Ideally everyone willing to put their heart and soul and a large chunk of their capital into a venture would be rewarded for their efforts but it doesn't always work out like that. Profit margins are often tight, especially for small businesses, and any changes in the market can have a big impact.


As reported today, a Tauranga Mad Butcher franchisee has called it quits after years of tough trading.

Wayne and Nita Kelsall's decision to liquidate had been caused by a combination of rising meat prices and aggressive pricing competition from supermarkets.

Tauranga Mad Butcher was situated near a Countdown and a Pak'nSave, while recent months have also seen the opening of a second Pak'nSave in Tauriko and a SuperValue in Pyes Pa, which had fragmented the market even further.

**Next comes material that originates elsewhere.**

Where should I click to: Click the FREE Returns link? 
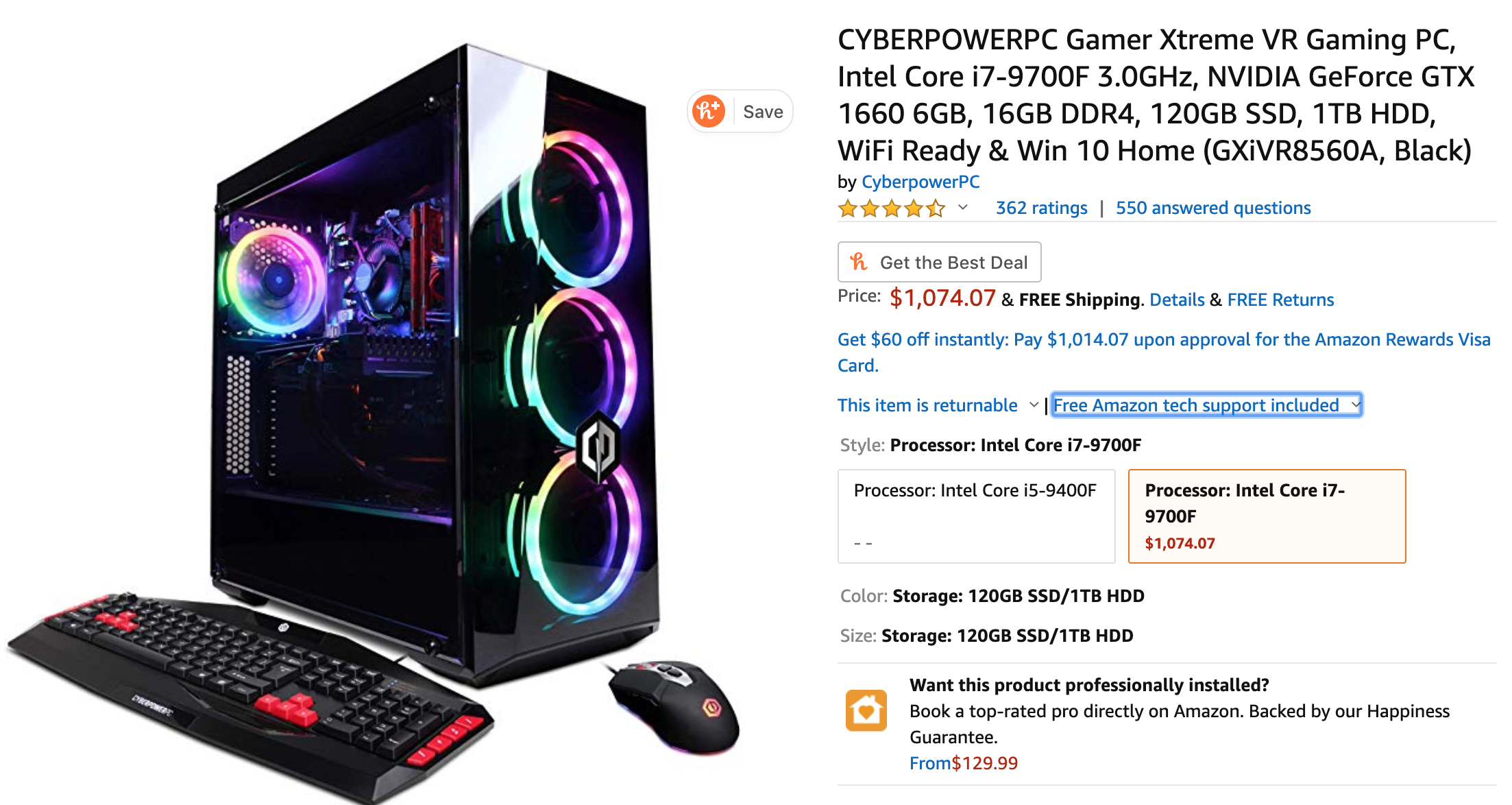pyautogui.click(x=1280, y=300)
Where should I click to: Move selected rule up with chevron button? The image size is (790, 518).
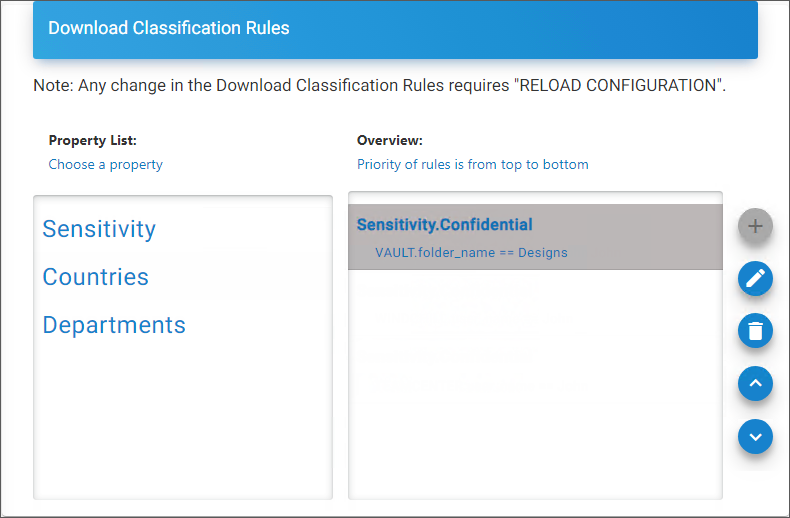pos(755,383)
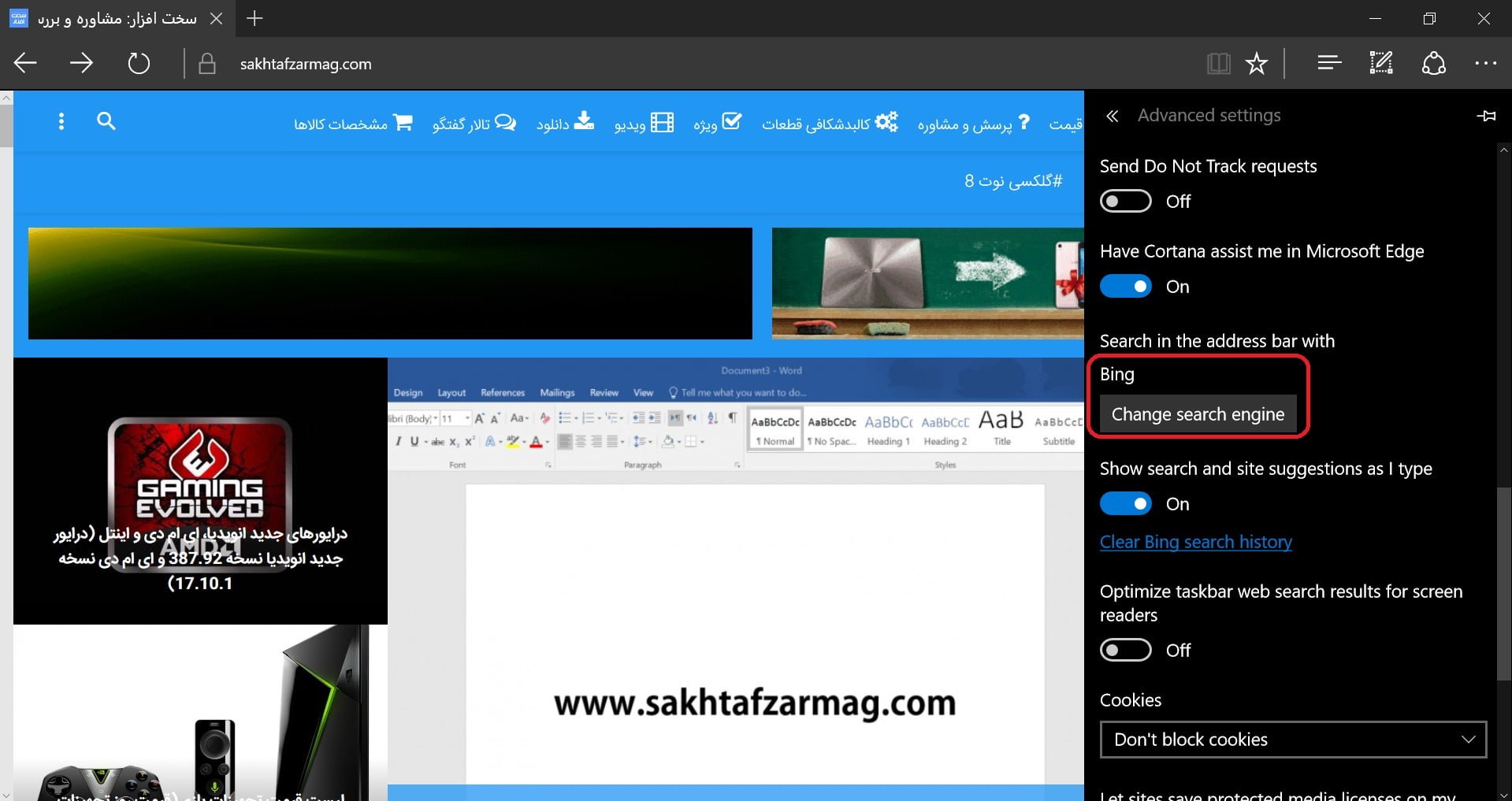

Perhaps it is a sign of the times.

We are now accustomed to getting our groceries from a one-stop shop. Increasingly convenience and price rather than service and quality are the main factors influencing our purchasing decisions.

Shopping is usually done on the way home from work or at the weekends -- a chore to be done in the shortest time possible.

However, it's important that we support local businesses - just as they support the local community in terms of employment and by providing much needed goods and services.